The MFA was first opened to the public in 1870 and has been Boston’s best art museum ever since! The museum holds almost half a million different historical pieces of art and relics. You could honestly visit and find something new every time because it’s just so large!
Many of the exhibits in the MFA are permanent collections, but the museum hosts its fair share of rotating collections as well. Some of the best permanent pieces in the museum that you won’t want to miss are:
- Tremont Street Boston by Philip Harry
- The Water Lily Pond by Claude Monet
- Paul Revere by John Singleton Copley
- Madonna of the Clouds by Donatello
In order to fully experience the MFA, it’s best to block out 5 to 6 hours of time. It’s possible to even spend a whole day here, especially if you’re a huge history and art nerd!
While you’re in the area, be sure to go to some of the best places to eat in Boston, a majority of which are only 1 T stop away!

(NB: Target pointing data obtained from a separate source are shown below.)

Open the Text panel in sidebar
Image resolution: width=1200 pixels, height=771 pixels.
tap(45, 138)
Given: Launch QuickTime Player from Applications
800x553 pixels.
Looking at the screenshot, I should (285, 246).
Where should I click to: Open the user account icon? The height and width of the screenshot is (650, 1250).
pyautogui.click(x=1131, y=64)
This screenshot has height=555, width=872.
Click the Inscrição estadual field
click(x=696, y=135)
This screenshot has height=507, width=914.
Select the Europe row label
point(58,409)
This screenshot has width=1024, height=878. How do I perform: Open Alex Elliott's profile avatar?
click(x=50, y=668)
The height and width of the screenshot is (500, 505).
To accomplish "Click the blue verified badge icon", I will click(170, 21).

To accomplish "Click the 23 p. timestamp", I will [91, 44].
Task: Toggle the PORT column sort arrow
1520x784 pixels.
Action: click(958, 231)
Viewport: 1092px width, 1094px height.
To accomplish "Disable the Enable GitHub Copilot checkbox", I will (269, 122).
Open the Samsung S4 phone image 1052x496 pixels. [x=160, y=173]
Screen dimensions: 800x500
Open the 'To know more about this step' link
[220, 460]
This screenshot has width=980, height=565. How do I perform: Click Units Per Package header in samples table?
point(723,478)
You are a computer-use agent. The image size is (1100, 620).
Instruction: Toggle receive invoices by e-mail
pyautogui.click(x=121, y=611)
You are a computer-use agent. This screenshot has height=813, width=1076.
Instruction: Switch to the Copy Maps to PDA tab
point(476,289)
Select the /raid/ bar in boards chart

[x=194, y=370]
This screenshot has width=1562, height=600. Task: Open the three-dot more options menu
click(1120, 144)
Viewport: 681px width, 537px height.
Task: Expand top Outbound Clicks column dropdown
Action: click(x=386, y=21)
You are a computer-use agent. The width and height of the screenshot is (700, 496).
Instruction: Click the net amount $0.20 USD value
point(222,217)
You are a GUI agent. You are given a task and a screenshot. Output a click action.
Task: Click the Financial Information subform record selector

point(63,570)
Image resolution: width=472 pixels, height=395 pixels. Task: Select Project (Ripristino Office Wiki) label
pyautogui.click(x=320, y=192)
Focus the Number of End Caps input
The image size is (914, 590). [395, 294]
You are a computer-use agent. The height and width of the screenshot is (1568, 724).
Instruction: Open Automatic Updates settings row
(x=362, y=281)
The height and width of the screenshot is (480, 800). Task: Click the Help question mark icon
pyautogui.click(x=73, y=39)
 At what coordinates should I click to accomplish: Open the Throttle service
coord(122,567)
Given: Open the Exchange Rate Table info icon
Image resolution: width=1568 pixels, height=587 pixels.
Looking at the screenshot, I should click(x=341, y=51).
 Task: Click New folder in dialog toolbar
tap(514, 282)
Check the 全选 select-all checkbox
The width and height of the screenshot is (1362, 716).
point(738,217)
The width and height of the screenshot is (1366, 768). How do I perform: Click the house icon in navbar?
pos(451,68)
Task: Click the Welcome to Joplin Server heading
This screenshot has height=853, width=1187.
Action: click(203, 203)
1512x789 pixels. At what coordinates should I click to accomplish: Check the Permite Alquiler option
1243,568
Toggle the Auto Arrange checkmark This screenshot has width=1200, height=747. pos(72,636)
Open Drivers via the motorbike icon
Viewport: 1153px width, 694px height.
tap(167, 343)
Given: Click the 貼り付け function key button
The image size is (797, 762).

To visit the MFA for free, be sure to visit on a Wednesday night past 4 p.m. During this time, donations are taken but you can go in for free!
If you’re staying overnight, you might even consider staying over at a 5-star Boston hotel in trendy Back Bay.
Bowdoin College Museum of Art in Brunswick, Maine
Bowdoin College’s Museum of Art is an unexpected gem in Brunswick Maine. It won’t take you long to go through, but it’s a great take if you’re in the area.
The exhibit space is housed in a gorgeous Renaissance-style building with a modern entrance on Bowdoin’s bucolic college campus. Two floors represent an impressive range of art from antiquities to contemporary work—some with poignant messaging.
You’ll be delighted to find select works by some renown artists in the collection, including:
- Andrew Warhol
- William Wegman
- Alexander Calder
- Pablo Picasso
- Gilbert Stuart
- John Copley
- Mary Cassatt
- Andrew Wyeth
Bowdoin’s robust showing of classic and ancient art is noteworthy too.
Writers might be interested to know that Henry Wadsworth Longfellow and Nathaniel Hawthorne were Bowdoin graduates. And, the college recently purchased the Harriet Beecher Stowe House, in which “Uncle Tom’s Cabin” was penned over a two year period.
Admission is free to the public.
A visit to New England might be considered incomplete without taking the opportunity to appreciate one of these excellent art museums. Whether world-famous, like Boston’s MFA, or another small but world-class museums, they are an essential stop on any New Englan itinerary.